CONSIGNE ÉCRITE ▸
Recopiez à l'identique, dans l'extrait consacré au jeu sérieux de Belgacom, le passage allant de « L’objectif du jeu, pour » jusqu'à « de diplômes universitaires. ».

EXTRAIT DU DOCUMENT ▸
*-*-*

En févier 2011, Belgacom lançait, à detination de quelque 1.500 chefs d’équipe, un jeu sérieux sensé les sensibilités aux méthodes de coaching et de leadership. Histoire de leur faire prendre conscience des influences complexes qu’a le comportement sur la bonne fin d’un projet. Dix mois plus tard, le jeu a pris fin mais a laissé des enseignements qui seront intégrés dans les processus. Toutefois, Belgacom aurait sans doute rêvé d’une adhésion plus large des personnes visées.

Niu, qualifié deLeadership Game” a été développé par CrossKnowledge, avec l’encadrement académique de la Vlerick Management School.

L’objectif du jeu, pour Belgacom, était d’“anticiper les besoins à venir en termes de formation en testant une méthode susceptible de séduire les talents de demain, à savoir la génération Y”, et de favoriser le développement de nouvelles compétences ou, tout au moins, une “prise de conscience de l’importance du coaching et du leadership dans la performance, dans la motivation des gens, ou encore l’influence qu’a le comportement du “leader” sur le comportement de l’équipe et les résultats atteints.”

Cible: les “team leaders”, autrement dit les chefs d’équipe, dans tous ses départements et unités. En tout cas parmi les rangs des white collars, détenteurs de diplômes universitaires.

”La vitesse d’évolution du marché, la nécessité de lancer des applications et services rapidement, le support nécessaire des modes de fonctionnement de la génération Y, tout cela nécessitait de mettre davantage l’accent sur l’initiative, le sens de l’innovation, le travail en mode projet, de pouvoir instaurer des schémas de collaboration entre des personnes appelées à travailler ensemble le temps d’un projet avant de regagner leurs départements respectifs”, explique Martine Gonty-Frébutte, directrice de la Belgacom Corporate University. “Il fallait passer d’un mode directif et hiérarchique à davantage de flexibilité et de collaboration.”

Et pour induire ce changement de mentalité et de comportement, Belgacom voulait s’essayer à une méthode de formation au “leadership” qui s’écarte des sentiers battus. “Apprendre ne se limite pas à l’acquisition de connaissances. C’est également lié à de la mise en pratique, à un prolongement de l’apprentissage dans le temps. Un jeu de rôle ne plonge quelqu’un dans une situation qu’un quart d’heure. Le jeu offrait d’autres perspectives.” Comme l’écrivait le professeur Herman van den Broeck de la Vlerick School (partenaire de Belgacom pour l’élaboration des concepts relationnels): “Le processus d’apprentissage s’appuie sur l’expérience, plus que la simple connaissance et gagne ainsi en intensité. Les joueurs sont confrontés aux conséquences de leurs actions beaucoup plus rapidement que dans la vie réelle. Leurs actions, leurs communications- ou leur non-communication- leur renvoient un feedback quasi instantané. Ils peuvent par ailleurs simuler l’impact qu’auront diverses réactions sur les performances de leur société ou de leur équipe.” (Source: Valuing Corporate Partnerships, février 2011, Vlerick School)

*-*-*

(Enregistrements de données)
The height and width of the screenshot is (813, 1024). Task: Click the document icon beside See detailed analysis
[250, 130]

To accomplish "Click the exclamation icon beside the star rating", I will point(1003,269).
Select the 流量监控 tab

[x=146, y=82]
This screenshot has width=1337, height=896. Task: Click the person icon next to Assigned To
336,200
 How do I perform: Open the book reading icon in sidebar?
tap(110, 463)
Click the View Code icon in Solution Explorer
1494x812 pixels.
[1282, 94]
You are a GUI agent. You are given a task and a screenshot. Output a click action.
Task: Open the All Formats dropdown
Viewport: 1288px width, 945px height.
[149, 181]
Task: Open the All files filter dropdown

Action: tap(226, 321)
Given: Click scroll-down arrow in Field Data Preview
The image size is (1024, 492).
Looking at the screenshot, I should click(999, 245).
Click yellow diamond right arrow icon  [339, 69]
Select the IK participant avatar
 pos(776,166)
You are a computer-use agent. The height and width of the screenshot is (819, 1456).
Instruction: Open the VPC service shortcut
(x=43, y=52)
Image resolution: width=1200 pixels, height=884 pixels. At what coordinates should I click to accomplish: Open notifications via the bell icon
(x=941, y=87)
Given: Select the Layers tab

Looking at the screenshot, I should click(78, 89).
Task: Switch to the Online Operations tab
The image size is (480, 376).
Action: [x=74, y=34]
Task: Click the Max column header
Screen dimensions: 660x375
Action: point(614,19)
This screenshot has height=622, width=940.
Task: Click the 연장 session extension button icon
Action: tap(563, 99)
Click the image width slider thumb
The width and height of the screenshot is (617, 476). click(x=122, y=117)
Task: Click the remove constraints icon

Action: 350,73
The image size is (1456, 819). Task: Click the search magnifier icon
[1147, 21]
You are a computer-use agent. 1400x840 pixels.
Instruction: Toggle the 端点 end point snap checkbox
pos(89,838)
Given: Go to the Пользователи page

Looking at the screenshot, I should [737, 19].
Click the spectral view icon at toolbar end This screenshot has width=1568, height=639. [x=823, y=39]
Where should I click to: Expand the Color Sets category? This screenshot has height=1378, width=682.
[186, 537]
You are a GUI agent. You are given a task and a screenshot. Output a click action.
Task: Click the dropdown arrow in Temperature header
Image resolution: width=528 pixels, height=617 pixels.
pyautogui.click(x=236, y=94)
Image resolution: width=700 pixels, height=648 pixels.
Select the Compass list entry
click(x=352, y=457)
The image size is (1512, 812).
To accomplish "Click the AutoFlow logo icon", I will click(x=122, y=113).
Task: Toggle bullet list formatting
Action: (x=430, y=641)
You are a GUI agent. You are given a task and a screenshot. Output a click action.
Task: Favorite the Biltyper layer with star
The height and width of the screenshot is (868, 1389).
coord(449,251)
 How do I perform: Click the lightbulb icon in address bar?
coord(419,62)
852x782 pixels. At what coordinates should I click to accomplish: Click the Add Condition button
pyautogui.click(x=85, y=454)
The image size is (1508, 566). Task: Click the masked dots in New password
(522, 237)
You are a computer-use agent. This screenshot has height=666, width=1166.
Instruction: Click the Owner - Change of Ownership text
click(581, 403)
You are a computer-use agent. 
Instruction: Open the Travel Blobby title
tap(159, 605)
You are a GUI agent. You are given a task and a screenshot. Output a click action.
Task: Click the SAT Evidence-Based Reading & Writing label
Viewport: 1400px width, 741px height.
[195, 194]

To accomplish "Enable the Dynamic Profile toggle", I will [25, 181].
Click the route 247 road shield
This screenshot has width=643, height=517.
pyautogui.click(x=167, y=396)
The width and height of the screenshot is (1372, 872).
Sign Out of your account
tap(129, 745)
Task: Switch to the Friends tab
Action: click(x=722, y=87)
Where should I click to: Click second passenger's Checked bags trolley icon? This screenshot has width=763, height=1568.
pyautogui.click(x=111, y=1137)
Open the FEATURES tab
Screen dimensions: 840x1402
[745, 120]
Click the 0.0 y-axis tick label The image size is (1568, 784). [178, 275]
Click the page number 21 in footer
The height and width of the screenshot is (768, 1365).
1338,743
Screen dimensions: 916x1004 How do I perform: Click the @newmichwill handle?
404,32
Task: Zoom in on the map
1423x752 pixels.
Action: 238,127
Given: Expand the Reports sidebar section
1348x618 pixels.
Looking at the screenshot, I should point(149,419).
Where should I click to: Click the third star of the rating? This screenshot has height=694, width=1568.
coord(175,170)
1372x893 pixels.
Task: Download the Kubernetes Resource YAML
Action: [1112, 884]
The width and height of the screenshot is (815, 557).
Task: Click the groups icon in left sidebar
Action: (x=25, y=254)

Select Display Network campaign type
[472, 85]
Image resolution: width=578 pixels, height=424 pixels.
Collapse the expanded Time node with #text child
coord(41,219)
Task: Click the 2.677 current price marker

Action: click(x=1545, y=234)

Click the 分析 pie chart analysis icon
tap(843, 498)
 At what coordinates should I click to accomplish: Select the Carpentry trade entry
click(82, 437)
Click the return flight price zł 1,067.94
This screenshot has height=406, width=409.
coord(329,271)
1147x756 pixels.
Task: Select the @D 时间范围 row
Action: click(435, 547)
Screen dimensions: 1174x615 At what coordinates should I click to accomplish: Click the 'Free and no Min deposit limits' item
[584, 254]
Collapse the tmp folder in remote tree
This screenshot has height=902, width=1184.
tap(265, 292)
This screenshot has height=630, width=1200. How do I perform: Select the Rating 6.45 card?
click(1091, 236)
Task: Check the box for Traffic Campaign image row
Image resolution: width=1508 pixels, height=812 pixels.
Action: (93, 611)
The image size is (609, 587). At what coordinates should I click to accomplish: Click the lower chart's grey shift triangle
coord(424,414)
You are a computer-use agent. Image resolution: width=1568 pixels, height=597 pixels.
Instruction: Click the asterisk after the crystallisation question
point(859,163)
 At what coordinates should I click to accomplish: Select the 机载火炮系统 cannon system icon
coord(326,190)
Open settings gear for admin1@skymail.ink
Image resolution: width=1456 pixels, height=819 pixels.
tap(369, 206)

*-*-*

RÉSULTAT ▸
L’objectif du jeu, pour Belgacom, était d’“anticiper les besoins à venir en termes de formation en testant une méthode susceptible de séduire les talents de demain, à savoir la génération Y”, et de favoriser le développement de nouvelles compétences ou, tout au moins, une “prise de conscience de l’importance du coaching et du leadership dans la performance, dans la motivation des gens, ou encore l’influence qu’a le comportement du “leader” sur le comportement de l’équipe et les résultats atteints.”

Cible: les “team leaders”, autrement dit les chefs d’équipe, dans tous ses départements et unités. En tout cas parmi les rangs des white collars, détenteurs de diplômes universitaires.